Inside a small room, Sheu sat facing the two men across a table, he says.
He was required to provide his social security number, and made to empty his pockets. One detective left the room and made photocopies of his driver’s license as well as his credit cards, Sheu says. “One of them said ‘We know you’re a victim of mortgage fraud, but we are not going to talk about that today,’” Sheu recalls.
Then one of them opened a folder and revealed the letter Sheu had left in Judge Golia’s mailbox. “He said ‘did you send this letter?’ and I said ‘yes,’” Sheu recalls. “Then they began to say ‘don’t contact detective Keith Ng again.’ They said ‘the house belongs to the bank.’ They began to ask me about my tax issues and my immigration issue. One of them said they would like to go to my home to see my passport. They were getting angrier.”
Sheu says one of the detectives leaned across the desk towards him. “He said ‘you cannot send a letter again,’” Sheu recalled. And I cannot contact detective Keith Ng again. They kept saying "you cannot contact Keith Ng again.’”

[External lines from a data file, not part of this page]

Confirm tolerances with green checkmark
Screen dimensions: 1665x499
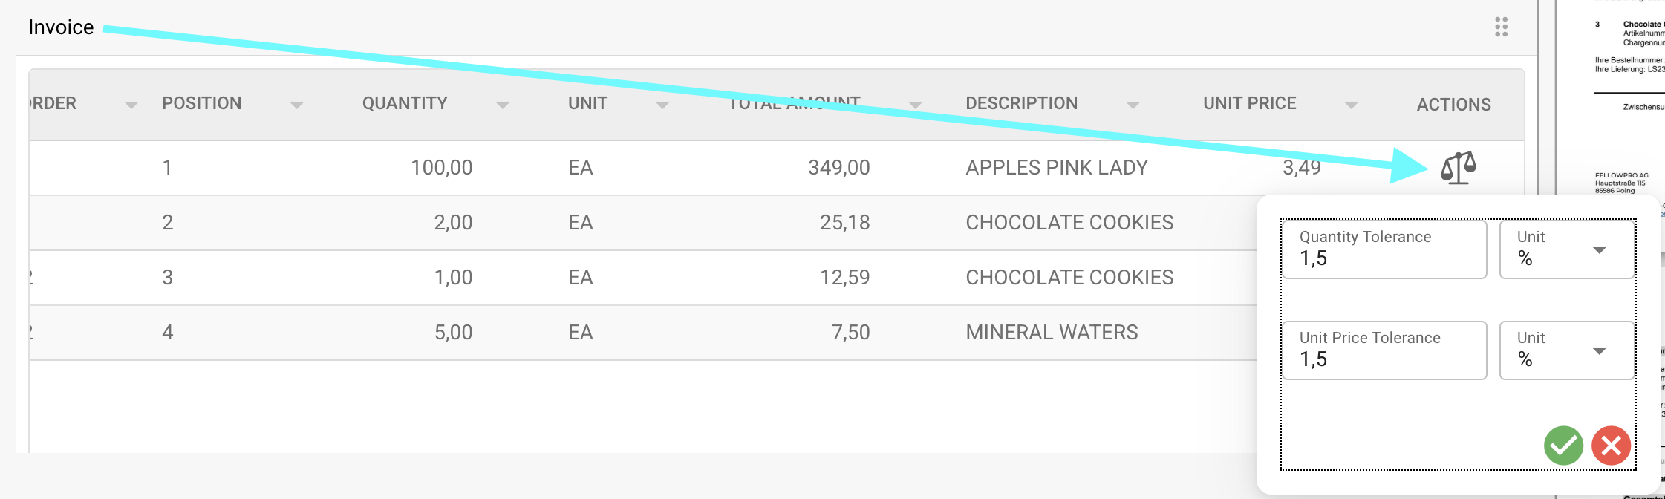click(1563, 446)
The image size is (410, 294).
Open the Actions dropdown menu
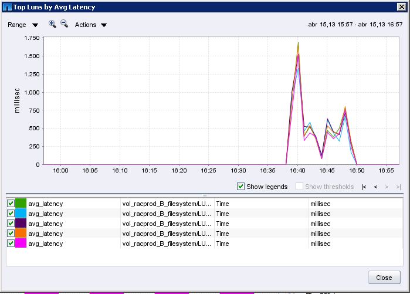click(x=91, y=25)
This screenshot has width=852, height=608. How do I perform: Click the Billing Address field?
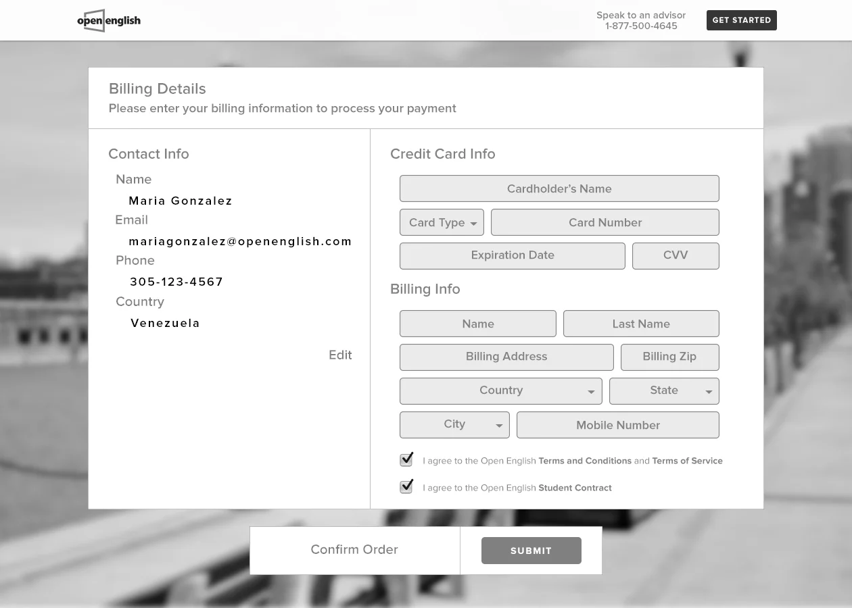tap(506, 357)
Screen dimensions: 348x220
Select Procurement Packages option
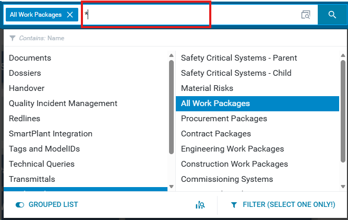point(224,119)
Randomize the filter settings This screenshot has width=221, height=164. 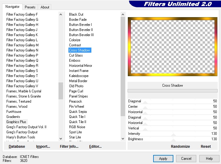tap(180, 147)
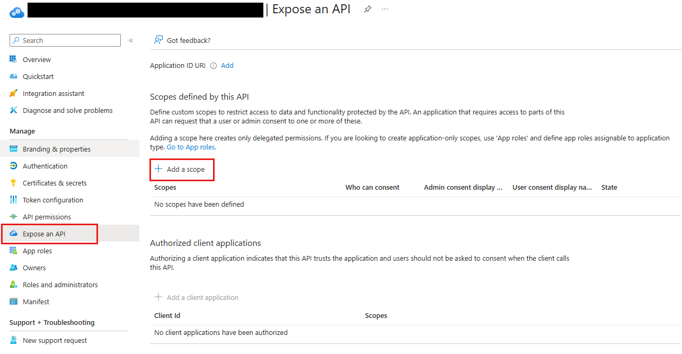
Task: Click the Quickstart cloud icon
Action: point(14,76)
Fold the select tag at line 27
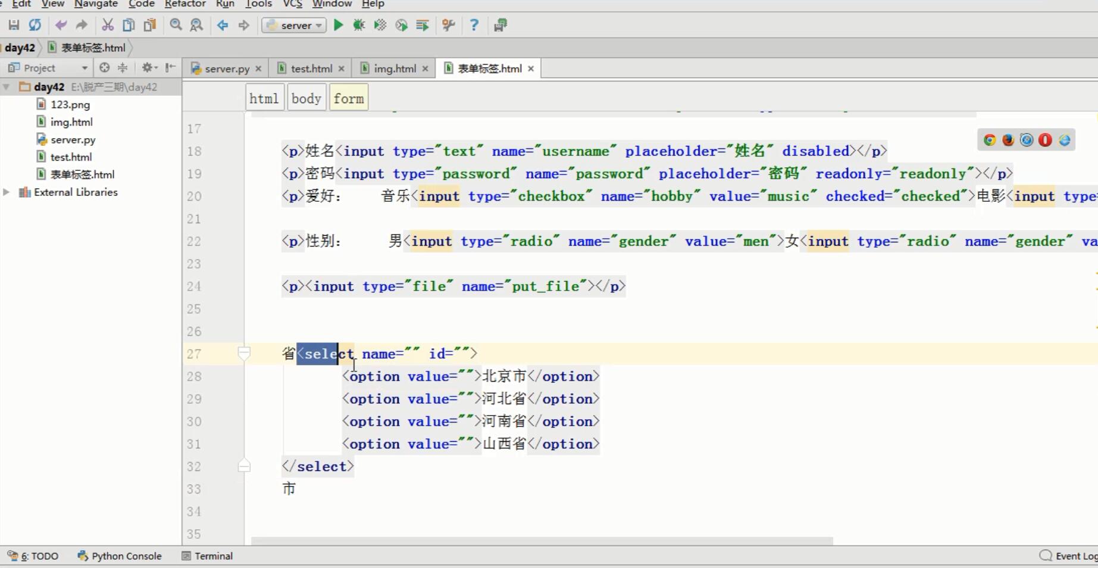Viewport: 1098px width, 568px height. pyautogui.click(x=244, y=354)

He says he asked whether Jayson Garlick, an assistant district attorney who had once worked on the May 23, 2000 fraudulent mortgage closing case was available, and was told Garlick no longer work at the Queens County D.A.’s office.
Sheu says the detectives also copied phone numbers from his cell phone. He said he was kept for two hours before being escorted downstairs and let out of a side door that led towards a drugstore. “They didn’t write down anything,” Sheu recalls.

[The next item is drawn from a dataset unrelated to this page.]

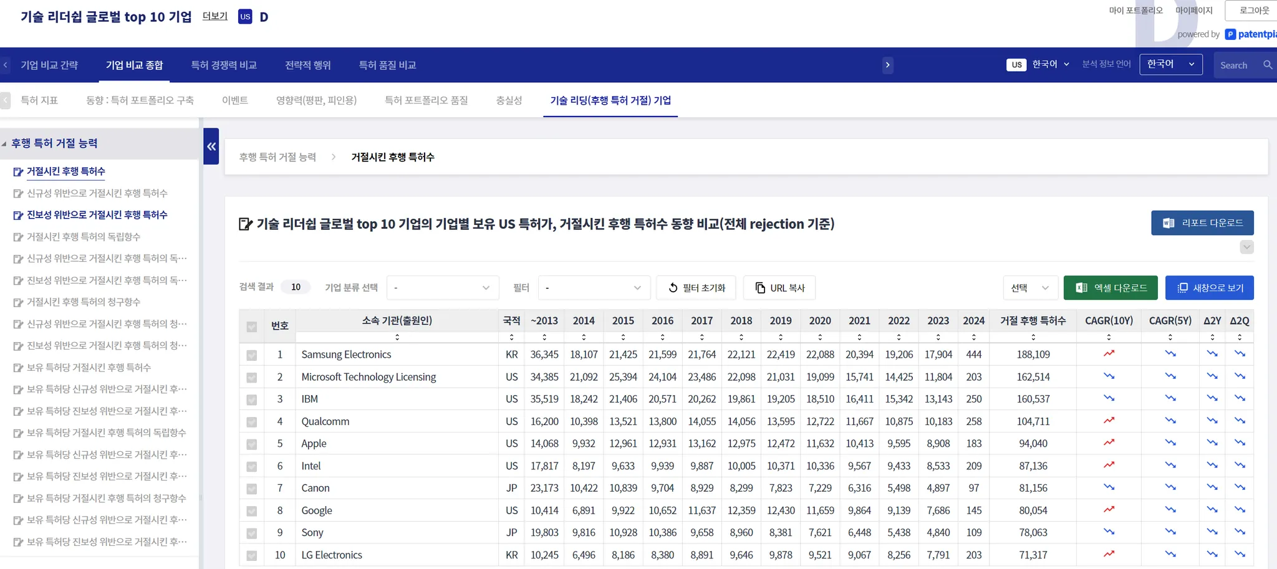The width and height of the screenshot is (1277, 569).
Task: Toggle the select-all checkbox in table header
Action: pos(252,327)
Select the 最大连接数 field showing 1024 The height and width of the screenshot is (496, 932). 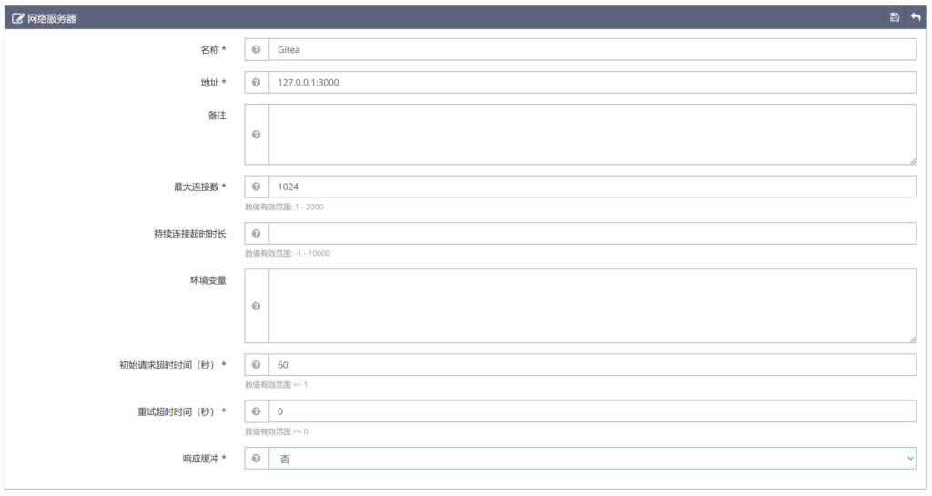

On January 18, Sheu sent a letter to Robert H. Tembeckjian, Administrator and Counsel to the New York State Commission on Judicial Conduct, documenting what he now calls his “kidnapping.”
Judge Golia did not return a phone message seeking comment.

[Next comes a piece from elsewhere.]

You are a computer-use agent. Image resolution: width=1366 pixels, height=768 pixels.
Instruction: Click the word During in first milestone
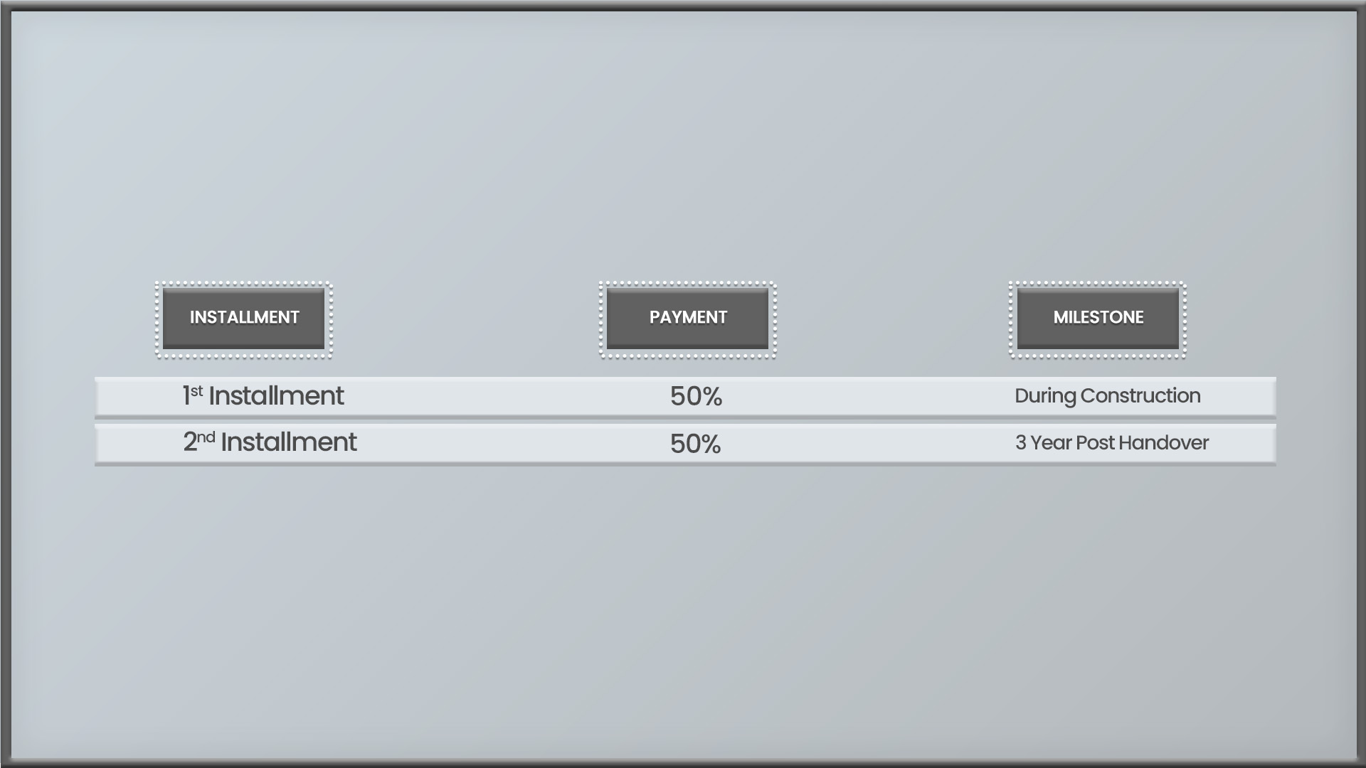coord(1045,397)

The judge’s law clerk, Mitchell Kaufman said the judge had not contacted the police about Sheu and that the judge also had not filed a report, raising questions about who summoned the detectives.
“However there is a matter open if you will with court security because Mr. Sheu had taken it upon himself, to, I guess through the Internet, to obtain information about the judge, and his private residence, and the judge’s wife, and the judge’s daughter,” Kaufman added. “And he left mail addressed to the judge's wife not through the mail; not with the stamped mail but going to the judge’s residence and leaving mail in the judge’s mailbox. So I imagine something came out of that. I don't know.”
“As a party in a civil case, Mr. Sheu should not have had any outside contact with the judge presiding over the matter, and he especially should not have gone to the judge's personal residence,"
What Clerk Kaufman fails to consider is that a citizen may not be detained without a formal complaint and a warrant. There is no provision in NY law that allows for the detention of and individual based on the whim of police detectives.